§ **WHAT NEEDS TO BE DONE**: Lines to return, exactly: from the line with "This screenshot has width=1125, height=663." to the line with "You are a computer-use agent. Viewport: 1200px" in the entries below, both included.

[Recorded data]
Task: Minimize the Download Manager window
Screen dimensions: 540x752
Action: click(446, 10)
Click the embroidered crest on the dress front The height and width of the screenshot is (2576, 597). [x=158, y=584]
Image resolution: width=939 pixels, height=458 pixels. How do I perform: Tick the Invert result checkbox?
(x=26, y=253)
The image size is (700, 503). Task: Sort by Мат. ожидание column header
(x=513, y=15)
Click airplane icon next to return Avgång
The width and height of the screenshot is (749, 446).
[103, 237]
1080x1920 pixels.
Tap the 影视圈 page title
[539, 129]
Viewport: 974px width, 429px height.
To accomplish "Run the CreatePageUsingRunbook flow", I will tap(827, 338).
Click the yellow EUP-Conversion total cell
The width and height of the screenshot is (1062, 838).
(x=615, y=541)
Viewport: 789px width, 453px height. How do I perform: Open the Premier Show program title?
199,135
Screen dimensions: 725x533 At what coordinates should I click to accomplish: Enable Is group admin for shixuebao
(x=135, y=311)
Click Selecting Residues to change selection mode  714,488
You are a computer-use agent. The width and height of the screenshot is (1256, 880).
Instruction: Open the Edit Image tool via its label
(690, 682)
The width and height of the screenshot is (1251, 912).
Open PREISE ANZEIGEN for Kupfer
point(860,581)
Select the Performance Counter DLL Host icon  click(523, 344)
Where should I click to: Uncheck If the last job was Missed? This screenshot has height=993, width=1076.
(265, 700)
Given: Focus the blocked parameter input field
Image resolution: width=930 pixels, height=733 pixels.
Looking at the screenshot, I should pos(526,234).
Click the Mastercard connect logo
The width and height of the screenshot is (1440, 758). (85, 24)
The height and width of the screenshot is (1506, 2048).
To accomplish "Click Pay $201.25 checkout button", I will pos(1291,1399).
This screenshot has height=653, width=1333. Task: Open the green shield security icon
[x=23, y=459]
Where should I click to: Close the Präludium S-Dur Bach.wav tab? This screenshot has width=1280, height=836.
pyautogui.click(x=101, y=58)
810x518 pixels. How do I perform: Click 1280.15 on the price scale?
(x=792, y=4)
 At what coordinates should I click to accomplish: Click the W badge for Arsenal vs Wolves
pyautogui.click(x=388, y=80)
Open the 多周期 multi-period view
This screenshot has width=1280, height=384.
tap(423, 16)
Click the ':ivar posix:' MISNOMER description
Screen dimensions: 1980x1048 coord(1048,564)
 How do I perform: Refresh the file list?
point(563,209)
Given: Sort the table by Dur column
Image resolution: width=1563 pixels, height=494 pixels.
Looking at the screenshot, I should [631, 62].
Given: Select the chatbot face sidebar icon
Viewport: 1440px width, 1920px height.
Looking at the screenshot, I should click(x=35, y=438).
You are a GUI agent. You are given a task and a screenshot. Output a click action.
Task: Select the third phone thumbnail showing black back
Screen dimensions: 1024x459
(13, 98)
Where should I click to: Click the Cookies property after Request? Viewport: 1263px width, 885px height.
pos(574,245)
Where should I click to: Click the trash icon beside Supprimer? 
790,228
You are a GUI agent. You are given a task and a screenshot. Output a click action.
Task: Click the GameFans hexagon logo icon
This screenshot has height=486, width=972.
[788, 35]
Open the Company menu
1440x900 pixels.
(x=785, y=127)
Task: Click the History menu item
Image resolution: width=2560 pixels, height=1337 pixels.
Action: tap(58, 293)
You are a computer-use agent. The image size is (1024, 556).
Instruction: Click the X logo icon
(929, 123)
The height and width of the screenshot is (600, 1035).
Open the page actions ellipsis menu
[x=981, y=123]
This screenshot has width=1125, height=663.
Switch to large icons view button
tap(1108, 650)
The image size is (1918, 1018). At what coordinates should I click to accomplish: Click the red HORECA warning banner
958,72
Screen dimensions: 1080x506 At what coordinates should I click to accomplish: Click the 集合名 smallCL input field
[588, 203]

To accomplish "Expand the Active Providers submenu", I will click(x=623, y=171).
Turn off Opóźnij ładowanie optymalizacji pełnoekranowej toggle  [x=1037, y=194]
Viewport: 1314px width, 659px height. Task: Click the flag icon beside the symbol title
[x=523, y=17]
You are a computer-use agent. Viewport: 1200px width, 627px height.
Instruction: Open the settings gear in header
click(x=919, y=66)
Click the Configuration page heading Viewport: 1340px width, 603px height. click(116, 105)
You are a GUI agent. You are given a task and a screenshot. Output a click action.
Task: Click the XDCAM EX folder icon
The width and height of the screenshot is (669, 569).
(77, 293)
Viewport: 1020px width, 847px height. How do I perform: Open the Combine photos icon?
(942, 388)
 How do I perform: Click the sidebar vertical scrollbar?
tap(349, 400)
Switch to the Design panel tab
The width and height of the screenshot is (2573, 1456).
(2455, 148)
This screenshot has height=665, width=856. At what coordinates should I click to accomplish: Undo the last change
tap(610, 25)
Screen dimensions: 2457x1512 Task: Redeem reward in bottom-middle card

§ **FINISHED TASK**:
This screenshot has width=1125, height=663.
Switch to large icons view button
tap(1108, 650)
The image size is (1918, 1018). At what coordinates should I click to accomplish: Click the red HORECA warning banner
958,72
Screen dimensions: 1080x506 At what coordinates should I click to accomplish: Click the 集合名 smallCL input field
[588, 203]

To accomplish "Expand the Active Providers submenu", I will click(x=623, y=171).
Turn off Opóźnij ładowanie optymalizacji pełnoekranowej toggle  [x=1037, y=194]
Viewport: 1314px width, 659px height. Task: Click the flag icon beside the symbol title
[x=523, y=17]
You are a computer-use agent. Viewport: 1200px width, 627px height.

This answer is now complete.